*Record excerpts:*
########
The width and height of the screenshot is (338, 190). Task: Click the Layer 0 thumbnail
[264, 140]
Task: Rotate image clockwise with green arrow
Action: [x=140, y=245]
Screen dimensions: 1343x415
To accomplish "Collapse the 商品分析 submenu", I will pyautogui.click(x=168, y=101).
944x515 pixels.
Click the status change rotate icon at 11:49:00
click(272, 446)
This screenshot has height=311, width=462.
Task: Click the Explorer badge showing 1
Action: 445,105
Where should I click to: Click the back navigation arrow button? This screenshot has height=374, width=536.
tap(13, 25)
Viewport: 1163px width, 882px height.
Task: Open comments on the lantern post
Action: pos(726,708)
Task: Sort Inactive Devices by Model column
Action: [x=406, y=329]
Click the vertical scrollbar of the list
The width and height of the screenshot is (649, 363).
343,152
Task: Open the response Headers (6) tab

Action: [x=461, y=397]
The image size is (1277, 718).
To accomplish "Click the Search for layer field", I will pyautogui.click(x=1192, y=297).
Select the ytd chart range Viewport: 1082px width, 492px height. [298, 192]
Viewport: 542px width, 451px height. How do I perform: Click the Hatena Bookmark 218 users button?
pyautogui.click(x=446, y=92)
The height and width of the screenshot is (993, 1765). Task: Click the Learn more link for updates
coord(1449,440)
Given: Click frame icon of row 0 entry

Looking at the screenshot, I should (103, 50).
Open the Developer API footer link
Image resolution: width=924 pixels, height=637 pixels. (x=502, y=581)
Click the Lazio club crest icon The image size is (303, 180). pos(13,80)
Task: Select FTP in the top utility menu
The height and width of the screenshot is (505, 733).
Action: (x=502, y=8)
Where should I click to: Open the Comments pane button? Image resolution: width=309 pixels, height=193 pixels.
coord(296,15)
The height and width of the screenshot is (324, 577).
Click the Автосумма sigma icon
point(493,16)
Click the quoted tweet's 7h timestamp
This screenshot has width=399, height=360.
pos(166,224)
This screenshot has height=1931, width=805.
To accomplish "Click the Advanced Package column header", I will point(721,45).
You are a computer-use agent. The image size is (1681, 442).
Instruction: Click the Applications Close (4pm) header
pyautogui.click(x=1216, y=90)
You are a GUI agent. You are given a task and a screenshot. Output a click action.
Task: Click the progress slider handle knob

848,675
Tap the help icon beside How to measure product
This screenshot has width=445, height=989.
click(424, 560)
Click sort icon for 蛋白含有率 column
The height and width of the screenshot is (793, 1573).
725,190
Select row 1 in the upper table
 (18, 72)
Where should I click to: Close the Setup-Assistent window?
########
*Exercise aim:* Copy each line of the entries exactly.

*Written response:*
The width and height of the screenshot is (338, 190). Task: Click the Layer 0 thumbnail
[264, 140]
Task: Rotate image clockwise with green arrow
Action: [x=140, y=245]
Screen dimensions: 1343x415
To accomplish "Collapse the 商品分析 submenu", I will pyautogui.click(x=168, y=101).
944x515 pixels.
Click the status change rotate icon at 11:49:00
click(272, 446)
This screenshot has height=311, width=462.
Task: Click the Explorer badge showing 1
Action: 445,105
Where should I click to: Click the back navigation arrow button? This screenshot has height=374, width=536.
tap(13, 25)
Viewport: 1163px width, 882px height.
Task: Open comments on the lantern post
Action: pos(726,708)
Task: Sort Inactive Devices by Model column
Action: [x=406, y=329]
Click the vertical scrollbar of the list
The width and height of the screenshot is (649, 363).
343,152
Task: Open the response Headers (6) tab

Action: [x=461, y=397]
The image size is (1277, 718).
To accomplish "Click the Search for layer field", I will pyautogui.click(x=1192, y=297).
Select the ytd chart range Viewport: 1082px width, 492px height. [298, 192]
Viewport: 542px width, 451px height. How do I perform: Click the Hatena Bookmark 218 users button?
pyautogui.click(x=446, y=92)
The height and width of the screenshot is (993, 1765). Task: Click the Learn more link for updates
coord(1449,440)
Given: Click frame icon of row 0 entry

Looking at the screenshot, I should (103, 50).
Open the Developer API footer link
Image resolution: width=924 pixels, height=637 pixels. (x=502, y=581)
Click the Lazio club crest icon The image size is (303, 180). pos(13,80)
Task: Select FTP in the top utility menu
The height and width of the screenshot is (505, 733).
Action: (x=502, y=8)
Where should I click to: Open the Comments pane button? Image resolution: width=309 pixels, height=193 pixels.
coord(296,15)
The height and width of the screenshot is (324, 577).
Click the Автосумма sigma icon
point(493,16)
Click the quoted tweet's 7h timestamp
This screenshot has width=399, height=360.
pos(166,224)
This screenshot has height=1931, width=805.
To accomplish "Click the Advanced Package column header", I will point(721,45).
You are a computer-use agent. The image size is (1681, 442).
Instruction: Click the Applications Close (4pm) header
pyautogui.click(x=1216, y=90)
You are a GUI agent. You are given a task and a screenshot. Output a click action.
Task: Click the progress slider handle knob

848,675
Tap the help icon beside How to measure product
This screenshot has width=445, height=989.
click(424, 560)
Click sort icon for 蛋白含有率 column
The height and width of the screenshot is (793, 1573).
725,190
Select row 1 in the upper table
 (18, 72)
Where should I click to: Close the Setup-Assistent window?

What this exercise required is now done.